Study questions:
**A.** In the passage on encoding the flow puzzle for a SAT solver, rewrite the stretch from "Just like the" through "direction types present.", swapping "clauses" for "constraints".
**B.** Pick up the passage on encoding the flow puzzle for a SAT solver right after its last sentence and keep writing.

Selected passage:

★ ★ ★

Furthermore, no two neighbors of the endpoint cell \(i\) both share its color, so we have \((\lnot x_{j,u} \lor \lnot x_{k,u})\), and all the other two-way combinations of the neighbors (i.e. \(j\) and \(l\), \(j\) and \(m\), \(k\) and \(l\), and so on).

The flow through every non-endpoint cell matches exactly one of the six direction types. Now, for each non-endpoint cell we introduce up to six Boolean “direction type” variables that specify which two neighbors of the cell are connected to it along a solution path. If variable \(y_{i,t}\) is true in the SAT solution, then some flow connects cell \(i\) to the two of its neighbors specified by type \(t\) from the table above. Note that some cells can not assume all of the direction types – for instance, it is impossible for a flow to have the ┘ direction type anywhere in the top row or leftmost column of the puzzle (since those cells are missing the required neighbors above or to the left).

Just like the color variables, we can generate clauses for the direction variables to ensure that:

every non-endpoint cell cell has at least one direction type, and
no two directions types are specified for any non-endpoint cell.

The former gives us one clause per cell; the latter gives up to 15 additional clauses – one for each possible pair of direction types present.

The neighbors of a cell specified by its direction type must match its color. It’s time to consider the interaction between direction type variables and color variables. Each direction type picks out two neighbors of a cell; for example, direction type ┐ selects a cell’s left neighbor and its bottom neighbor. So for any cell \(i\) and any direction type \(t\) applied to it, we get two neighbors \(j\) and \(k\) that must have the same color as cell \(i\). That means, for all colors \(u\):

\[\begin{align} y_{i,t} \rightarrow \big( ( x_{i,u} \leftrightarrow x_{j,u} ) \land ( x_{i,u} \leftrightarrow x_{k,u} ) \big) \end{align}\]

…bearing in mind that the indices \(j\) and \(k\) are jointly determined by the cell \(i\) and the direction type \(t\). Massaging the statement above into CNF gives us four clauses:

\[\begin{align} (\lnot y_{i,t} \lor \lnot x_{i, u} \lor x_{j, u}) \\ (\lnot y_{i,t} \lor x_{i, u} \lor \lnot x_{j, u}) \\ (\lnot y_{i,t} \lor \lnot x_{i, u} \lor x_{k, u}) \\ (\lnot y_{i,t} \lor x_{i, u} \lor \lnot x_{k, u}) \\ \end{align}\]

The neighbors of a cell not specified by its direction type must not match its color. This is the constraint that prevents path self-contact. For any neighbor \(l\) of \(i\) which isn’t picked out by direction type \(t\), we can say \(y_{i,t} \rightarrow \lnot (x_{i,u} \land x_{l,u})\). In CNF, this becomes the clause

\[\begin{align} (\lnot y_{i,t} \lor \lnot x_{i, u} \lor \lnot x_{l, u}) \\ \end{align}\]

…That’s it! We just generated quite a few variables and clauses: our puzzle of size \(N\) with \(C\) colors has \(NC\) color variables and about \(6 N\) direction type variables, with \(O(NC^2)\) clauses over just the color variables and an additional \(O(NC)\) clauses for direction-color interactions. You may recall that SAT runtimes are, in the worst case, exponential in the number of variables. Should we be worried about prohibitively slow solution speeds? Spoiler alert: nope.

★ ★ ★

Stored data:
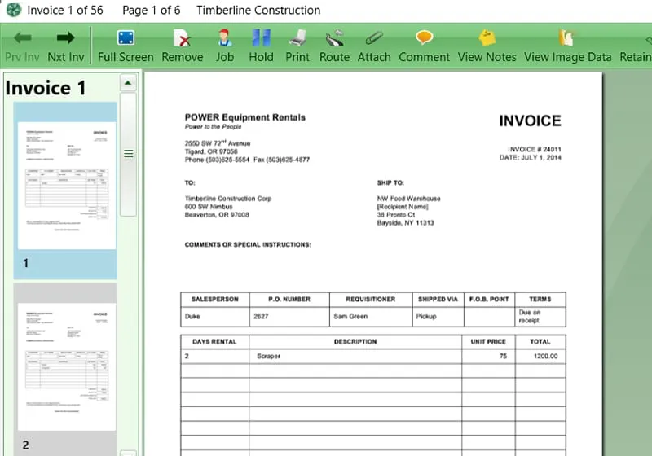Click the thumbnail panel scrollbar handle
Image resolution: width=652 pixels, height=456 pixels.
point(128,153)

★ ★ ★

Answers to the tasks:
**A.**
Just like the color variables, we can generate constraints for the direction variables to ensure that:

every non-endpoint cell cell has at least one direction type, and
no two directions types are specified for any non-endpoint cell.

The former gives us one clause per cell; the latter gives up to 15 additional constraints – one for each possible pair of direction types present.

**B.**
Dealing with cycles

One point that got raised in the StackOverflow answer is that this particular reduction to SAT does not prevent freestanding cycles from arising in the puzzle. Here’s an example – on the left below, we have the initial state of a 14x14 puzzle, and on the right, an invalid solution with a cycle (the 2x2 yellow square in the top left):

initial state and solution with cycle

Let’s double-check whether this obviously bogus solution meets our constraints from before:

Every cell is assigned a single color. ✓
The color of every endpoint cell is known and specified. ✓
Every endpoint cell has exactly one neighbor which matches its color. ✓
The flow through every non-endpoint cell matches exactly one of the six direction types. ✓
The neighbors of a cell specified by its direction type must match its color. ✓
The neighbors of a cell not specified by its direction type must not match its color. ✓

Unfortunately, the cycle really is allowed. Like the StackOverflow commenter, the only way I can think to prevent them in the SAT specification would be to add O(N^2) additional variables to track whether each cell is rooted the starting point of some flow. I tried going down this path, and it really bogged down the PicoSAT solver.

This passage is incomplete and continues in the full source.